Dal genoma del virus SARS-CoV-2 (a) si estrae la sua sequenza di nucleotidi e amino acidi (b); le sequenze, depositate nelle banche dati mondiali: GENBANK, GISAID, COG-UK (c), sono importate nel database centralizzato del Politecnico, su cui opera Il motore di ricerca ViruSurf (d)

L’articolo relativo a Virusurf è pubblicato su Nucleic Acids Research.

L’evoluzione di Virusurf

Stefano Ceri aveva già guidato il progetto GeCo che aveva portato allo sviluppo del motore di ricerca per il genoma umano GenoSurf. Questa esperienza gli ha permesso di  progettare rapidamente e quindi distribuire ViruSurf.

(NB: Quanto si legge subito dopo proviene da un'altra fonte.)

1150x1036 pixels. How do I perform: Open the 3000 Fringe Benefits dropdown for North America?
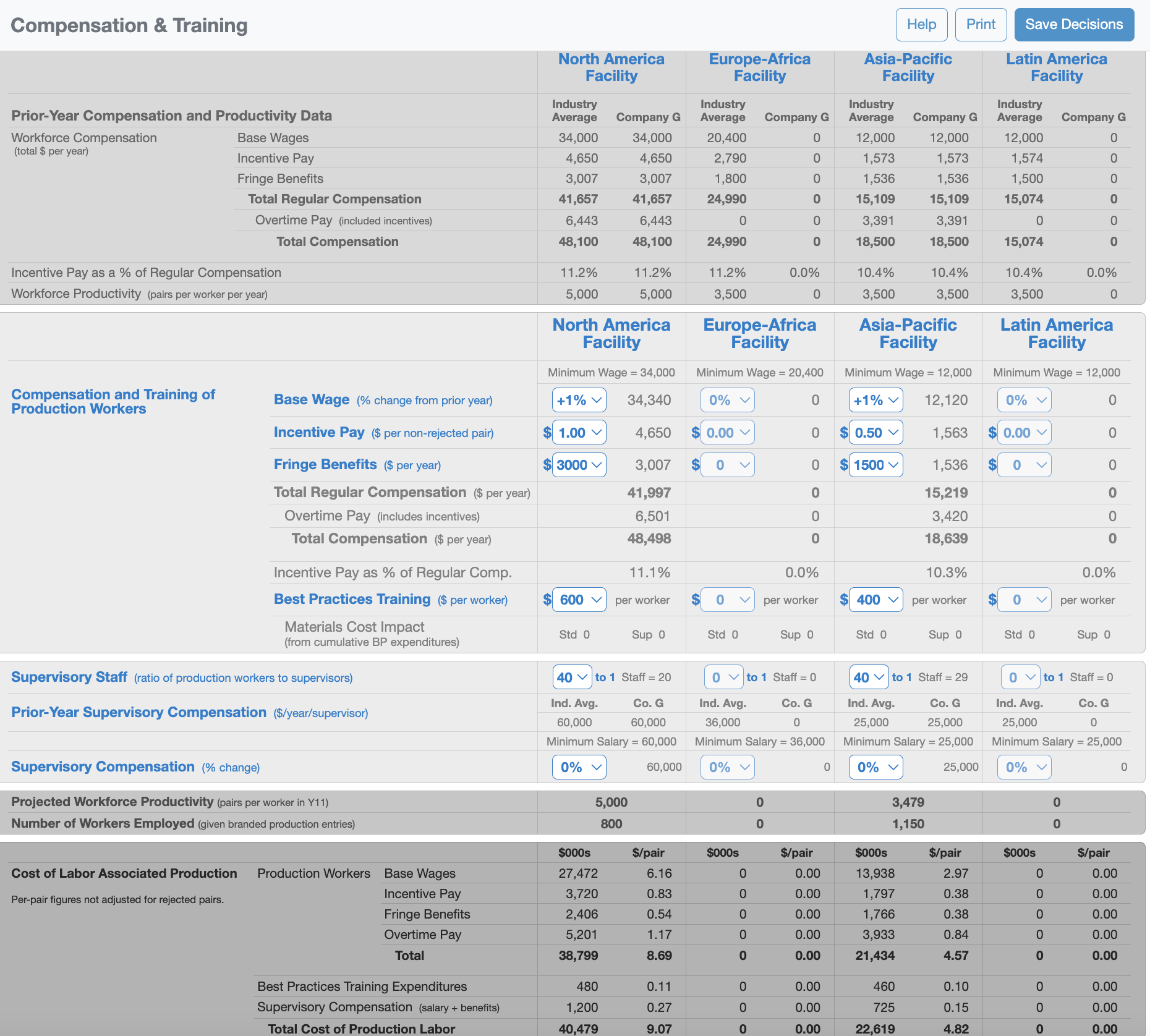tap(579, 464)
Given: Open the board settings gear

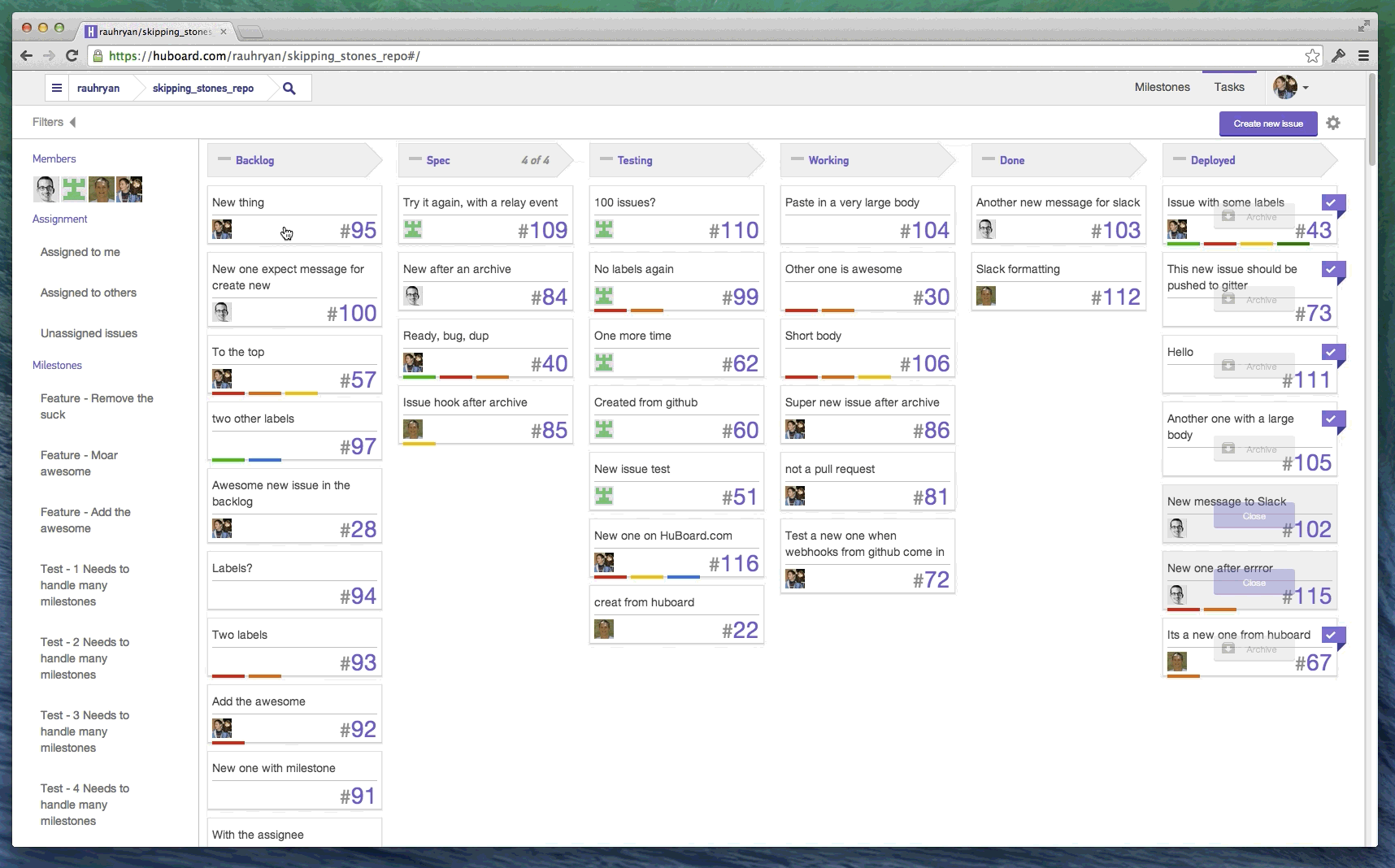Looking at the screenshot, I should click(1334, 123).
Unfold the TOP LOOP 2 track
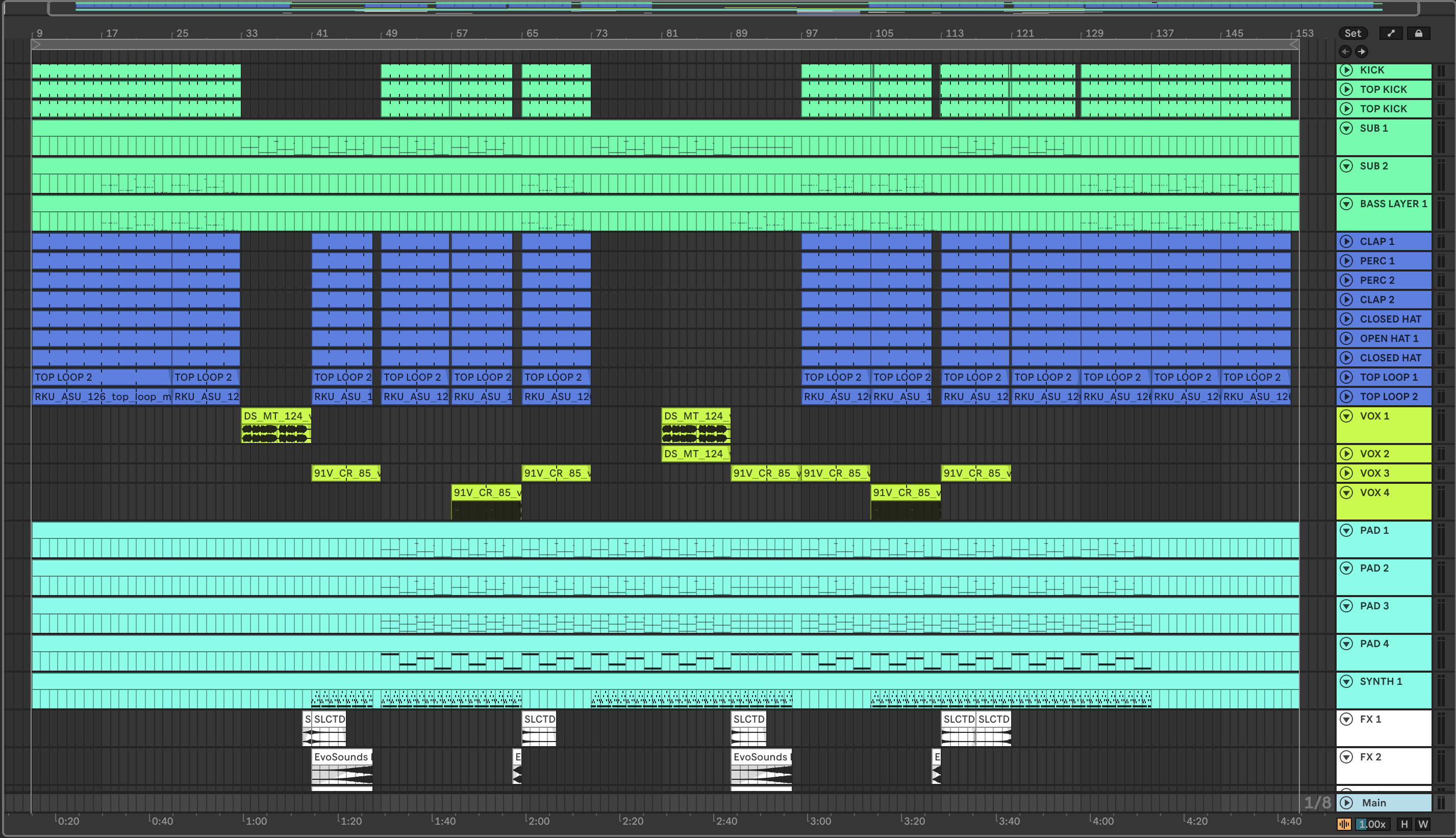The image size is (1456, 838). (1346, 397)
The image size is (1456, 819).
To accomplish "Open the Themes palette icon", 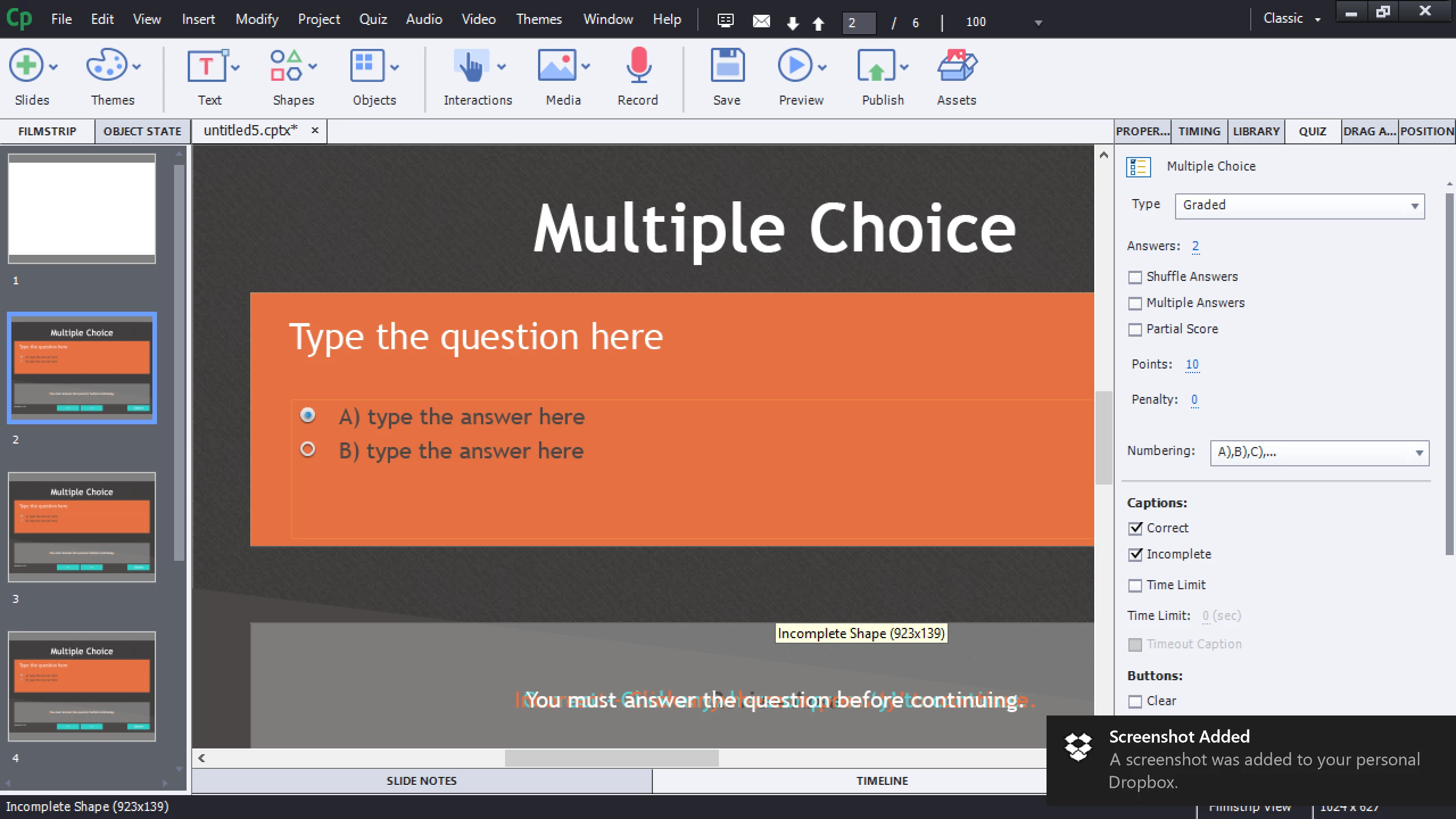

Tra gli sviluppi futuri di ViruSurf, il più importante, finanziato da EIT Digital con un progetto semestrale, è un servizio informatico per identificare le mutazioni associate a maggiore o minore severità e virulenza. Utilizzato in campo medico, in fasi meno acute della pandemia, permetterà di arricchire la cartella clinica del paziente con la sequenza del virus che lo ha infettato.

Il sistema, inoltre, consentirà a breve di tracciare gli epitopi (sequenze di aminoacidi del virus critiche per lo sviluppo di vaccini) ad esempio per trovare, per ogni epitopo, le mutazioni della sua sequenza diffuse in alcune regioni del pianeta, che potrebbero pregiudicare l’efficacia del vaccino.